What’s more, the Coalition for the Advancement of Medical Research website carries an ABC News report from July on a study undermining the potential of another alternative to embryonic stem cells. The Boston study indicates that adult skin cells that are reprogrammed into behaving like stem cells — so-called induced pluripotent cells — are not “blank slates” as previously hoped, but retain some of the characteristics of the original cell.
While ABC headlined the story “Reprogrammed Adult Cells Not an Alternative to Embryonic Stem Cells,” nobody quoted in the story drew any such conclusion.
Nevertheless, Deisher insists that embryonic stem-cell research should stick to private funding and leave National Institutes of Health money for adult stem-cell research, which cannot attract private money. “We have to rely on government funding.”
That is partly why Deisher joined fellow researcher James Sherley and a group of Christian and pro-life groups in seeking an injunction to stop the NIH from funding research using new embryonic cell lines — as authorized by President Obama last year.
Deisher and Sherley contend that such funding violates the pro-life Dickey-Wicker Amendment that Congress attaches each year to NIH’s appropriations bill. It prohibits any research grants that would cause abortions.
The plaintiffs argue that any funding of new embryonic cell lines would encourage the development of new lines, which can only be generated through more abortions. (The NIH has already decreed that research using 13 additional lines of human embryonic stem cells is eligible for funding.)

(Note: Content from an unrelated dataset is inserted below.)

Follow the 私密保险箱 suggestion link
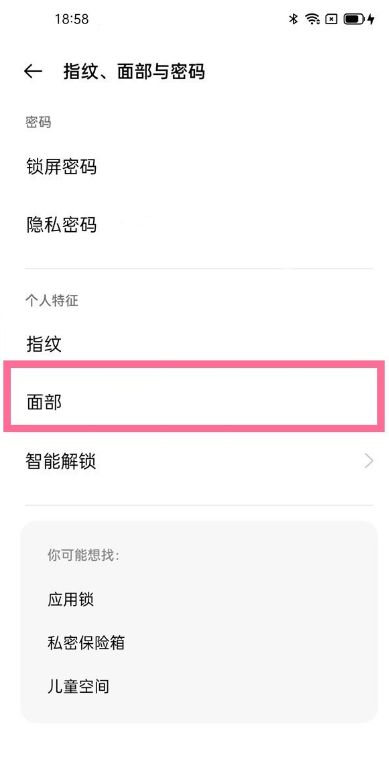The image size is (389, 760). (86, 643)
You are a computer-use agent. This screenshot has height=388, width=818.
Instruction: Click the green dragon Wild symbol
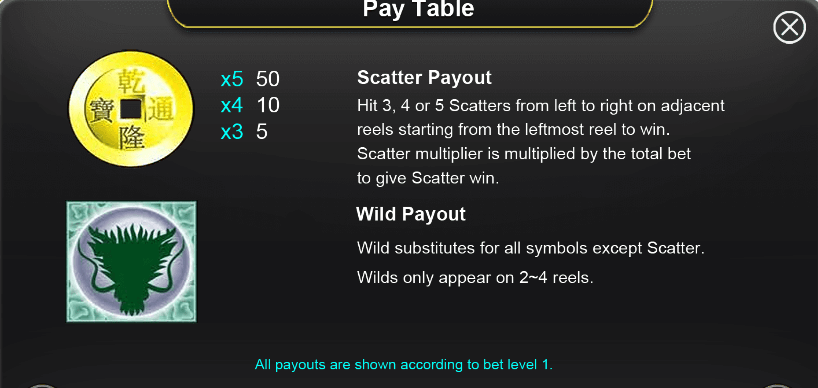coord(131,261)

The federal government — the defendant in the case — will argue that the funding comes after the abortions, which would have happened anyway.
But so far, the only argument has been over a technicality, though a crucial one: Should the case be heard by the district court of the District of Columbia? The government said it shouldn’t because none of the plaintiffs had “standing,” that is, none was materially damaged by the funding in question.
But on June 25, the U.S. Court of Appeals for the District of Columbia Circuit ruled that Deisher and Sherley had standing because funds that would otherwise go to adult stem-cell research would now go to embryonic stem-cell research.
By mid-August the case was expected to be back in district court for argument on the merits, said Sam Casey of Advocates International, a Washington D.C.-based pro-life legal organization and part of the Deisher-Sherley legal team.
“By the end of the year we should have a decision,” Casey said. Victory would restore the situation before obtaining Obama’s order: Research could still be funded using embryonic stem cells from the 21 lines developed prior to the Aug. 9, 2001, executive order issued by President George W. Bush.
Under Obama’s order, 75 lines in all are approved, including the addition of new lines and the disqualification of old ones under new ethical guidelines, says Don Ralbovsky, spokesman for the National Institutes of Health.
The NIH reports that its funding for research into human and non-human embryonic stem cells climbed from $81 million in 2002 to $238 million in 2008 and an estimated $300 million in 2010. In 2002, $10 million of that went to human embryonic stem-cell research, while in 2010 an estimated $137 million will go there.
Meanwhile, research on adult stem cells — both human and non-human — grew from $305 million in 2002 to $700 million in 2008 and an estimated $1 billion in 2010.
“The adult stem-cell research has more funding because it has been going on for decades,” Ralbovsky said. “The first paper on embryonic stem cells was only written in 1999.”
Steve Weatherbe writes from Victoria, British Columbia.